James J. Benedict

Guest Scientist

Affiliate

jjbenedict@lbl.gov

Curriculum Vitae

Biography

James Benedict is currently with Colorado State University.

My postdoctoral research at Lawrence Berkeley National Laboratory (LBNL) centers on the development, testing, and evaluation of global climate models (GCMs) that implement advanced modeling approaches. With the availability of ever-increasing computing power and the demonstrated benefit of accurately representing localized features of the earth system, GCM spatial grids are becoming increasingly finer. Certain statistical assumptions (“parameterizations”) about the behavior of small, unresolved phenomena—for example, cumulus clouds and turbulence—are often dependent on the chosen grid size and can become less accurate as we refine the grid mesh of a traditional GCM. One approach, called “scale-aware parameterization,” allows these statistical assumptions to more accurately accommodate a refinement in model grid resolution. We expect that scale-aware parameterizations, combined with a multiscale approach in which the global grid is locally refined in regions where higher resolution would be beneficial (strong baroclinic zones, complex terrain, regions of active convection), will contribute to improved simulations of the future climate. At LBNL, I will work with a team of climate scientists to (1) develop and test GCMs that use scale-aware cloud parameterizations in a multiscale modeling framework and (2) evaluate the ability of these newly developed GCMs to reproduce statistical properties of the climate system—most importantly, the key multiscale features of organized tropical convection—by comparing model output to high-quality, high-resolution, observation-based data sets.
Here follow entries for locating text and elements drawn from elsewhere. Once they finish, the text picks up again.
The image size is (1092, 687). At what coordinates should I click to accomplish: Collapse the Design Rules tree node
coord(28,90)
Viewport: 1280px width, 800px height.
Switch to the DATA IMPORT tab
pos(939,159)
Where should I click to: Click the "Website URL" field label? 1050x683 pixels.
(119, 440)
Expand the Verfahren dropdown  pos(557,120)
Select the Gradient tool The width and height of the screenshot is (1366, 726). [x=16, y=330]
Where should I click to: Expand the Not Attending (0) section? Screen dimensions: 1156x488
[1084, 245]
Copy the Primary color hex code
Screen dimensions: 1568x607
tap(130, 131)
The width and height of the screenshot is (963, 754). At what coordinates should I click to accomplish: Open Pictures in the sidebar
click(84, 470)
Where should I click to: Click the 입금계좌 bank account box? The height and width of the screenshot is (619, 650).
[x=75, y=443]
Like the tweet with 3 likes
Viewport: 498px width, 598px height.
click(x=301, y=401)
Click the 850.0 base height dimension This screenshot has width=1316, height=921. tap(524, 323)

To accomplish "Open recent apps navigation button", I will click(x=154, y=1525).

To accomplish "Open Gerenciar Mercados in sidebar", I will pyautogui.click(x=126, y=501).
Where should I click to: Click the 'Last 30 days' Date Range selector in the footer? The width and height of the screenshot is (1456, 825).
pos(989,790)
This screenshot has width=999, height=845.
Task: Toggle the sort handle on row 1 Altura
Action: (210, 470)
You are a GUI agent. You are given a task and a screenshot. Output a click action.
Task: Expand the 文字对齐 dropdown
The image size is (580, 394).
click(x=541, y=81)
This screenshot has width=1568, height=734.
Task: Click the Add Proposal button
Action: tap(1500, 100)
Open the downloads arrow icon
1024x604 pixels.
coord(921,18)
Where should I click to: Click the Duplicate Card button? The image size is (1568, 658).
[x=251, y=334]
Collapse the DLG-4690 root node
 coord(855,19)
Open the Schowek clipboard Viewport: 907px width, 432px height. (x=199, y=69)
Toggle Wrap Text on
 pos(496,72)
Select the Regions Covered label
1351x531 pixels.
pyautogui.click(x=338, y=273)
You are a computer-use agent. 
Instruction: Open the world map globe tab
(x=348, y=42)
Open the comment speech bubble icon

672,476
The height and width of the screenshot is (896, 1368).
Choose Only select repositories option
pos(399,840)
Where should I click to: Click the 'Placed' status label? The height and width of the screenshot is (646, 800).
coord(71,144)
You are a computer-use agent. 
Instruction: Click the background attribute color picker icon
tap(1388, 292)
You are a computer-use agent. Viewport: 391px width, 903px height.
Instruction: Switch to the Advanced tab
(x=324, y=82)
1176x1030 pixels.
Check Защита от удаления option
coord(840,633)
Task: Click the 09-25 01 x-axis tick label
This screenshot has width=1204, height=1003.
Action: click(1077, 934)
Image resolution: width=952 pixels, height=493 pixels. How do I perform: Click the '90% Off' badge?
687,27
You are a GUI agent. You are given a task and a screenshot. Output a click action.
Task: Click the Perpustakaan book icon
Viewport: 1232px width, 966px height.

My past research experience has focused on achieving a better understanding of how certain large-scale weather patterns operate both in nature and in model simulations. This approach not only highlights critical physical processes that characterize the weather phenomenon but can simultaneously reveal model deficiencies that may limit simulation accuracy. At Pennsylvania State University (B.S.), I had the good fortune of working with Dr. Sukyoung Lee and colleagues on a project examining the North Atlantic Oscillation (NAO), a planetary-scale atmospheric feature that influences weekly to monthly weather patterns from eastern North America to Europe. We discovered that synoptic-scale eddy wavebreaking upstream of the North Atlantic region is vital to the growth and maintenance of the NAO and that the NAO decays when these eddies are no longer present. At Colorado State University (M.S., Ph.D.) I worked with Dr. David Randall to analyze a tropical weather phenomenon called the Madden-Julian Oscillation (MJO), a propagating pattern of rainy and dry conditions that is poorly understood and yet greatly impacts a range of processes from monsoons to El Niño to midlatitude weather. My graduate research incorporated the use of a novel approach in atmospheric modeling called “superparameterization” (SP) that improves the way we simulate clouds and their interactions with the environment. Our work demonstrated that the SP version of a GCM reproduces key features of the MJO and that further improvement is achieved when the SP-CAM is coupled to a simplified slab ocean model. My postdoctoral research (2010-2012), with a team lead by Dr. Eric Maloney at Colorado State, spanned a range of topics aimed at improving MJO depiction in GCMs. Our sub-projects included an analysis of the MJO in various configurations of the GFDL AM3, a review of thermodynamic and advective processes of the MJO, and an investigation into the influence that the background atmospheric state had on MJO structure during two recent field experiments.